Now, I know that Bijan Parsia has been investigating this also, but I wanted to think a little bit about how it would fit into my environment.

One thought was to get the system working within asciidoc which I am using to generate these pages. This turned out to be simple enough; take, for instance, this definition for BiologicalFunction.


Class: BiologicalFunction
    Annotations:
    rdfs:comment
"Definition: A biological function is a realizable entity that inheres in continuant
which is realized in an activity, and where the homologous structure(s) of
individuals of closely related species (or identical species) fulfil this
same biological function.",

    SubClassOf:
        Function

Asciidoc uses source-highlight for it’s syntax highlighting.
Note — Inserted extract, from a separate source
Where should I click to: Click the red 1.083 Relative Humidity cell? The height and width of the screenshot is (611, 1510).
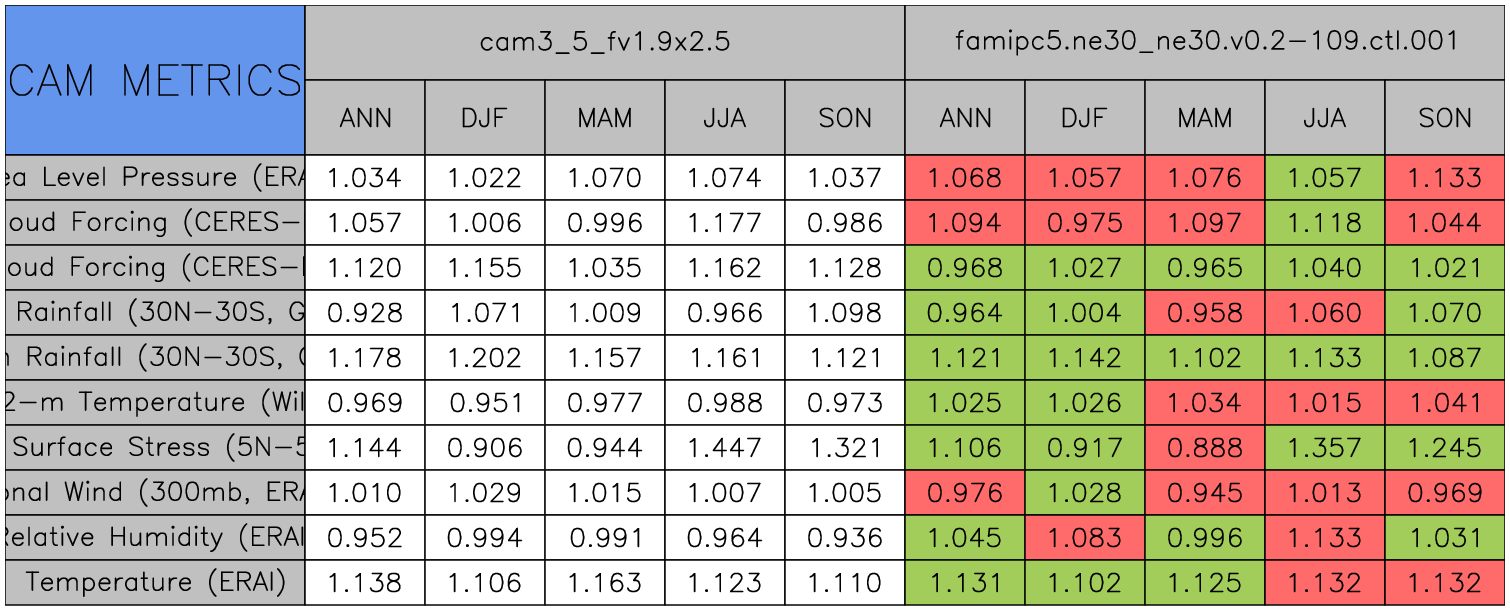(1084, 537)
I had to add a bit of config (which, annoyingly, needs to be placed into main install directory for source-highlight, rather than in a user space dot-directory.

Unfortunately, this is not going to be as good as you might hope for printed documentation. The obvious solution here is to aim at LaTeX. I think that I am going to have a quick go at producing something like this, inspired by Literate Haskell. Basically, I need three tags which look like this:



\begin{owl}
Class: Thing
\end{owl}

\ignore{
\begin{owl}
Class: BoringOWL
\end{owl}
}

\begin{notowl}
Clazz: BrokenOwl
\end{notowl}

The first copes with OWL that should appear both in the documentation and code (that is most of it). The second covers OWL that should appear just in the code; the haskell example is for a “help” function; I suspect that this is rarely needed for OWL. The final example appears just in documentation; it would be useful for anti-examples (“Don’t do this!!!”). My plan would be to pre-process the latex just using regexps, nothing complex, to dump the OWL to a file, mostly because I don’t know how to get latex to do it. Meanwhile, these two macros would be just be defined in terms of the Listings package (which means writing yet another syntax highlighting set of regexps, oh dear).

Well, this is okay, but has two problems: first, it means writing OWL inside latex which means that editor support is going to be rubbish; second, what if I want to blog AND print a document. My solution to this is to move my ontologies to being multi-file based. As far as I can tell, Manchester OWL is order independent (except for the header). So the plan would be to write multiple files, each with a few Concepts in:

 function/header.omn
 function/function.omn
 function/biological_function.omn
 function/artifactual_function.omn

Generating a complete Manchester syntax file from this would be easy (more or less, just run cat). This could be supported within latex by adding some include macros. Again, this is trivial to do with listings package.


\owl{function.omn}
\ignore{\owl{help.omn}}
\noowl{broken.omn}

Likewise, asciidoc supports it using include macros. I shall give this a go next week. I shall produce a document describing the axiomatisation for function in OWL that started all of this off.

PS Just finished this, and found out that blogpost stripped off all my nice syntax highlighting. Took a bit of effort but (hopefully) it should all be back in again now.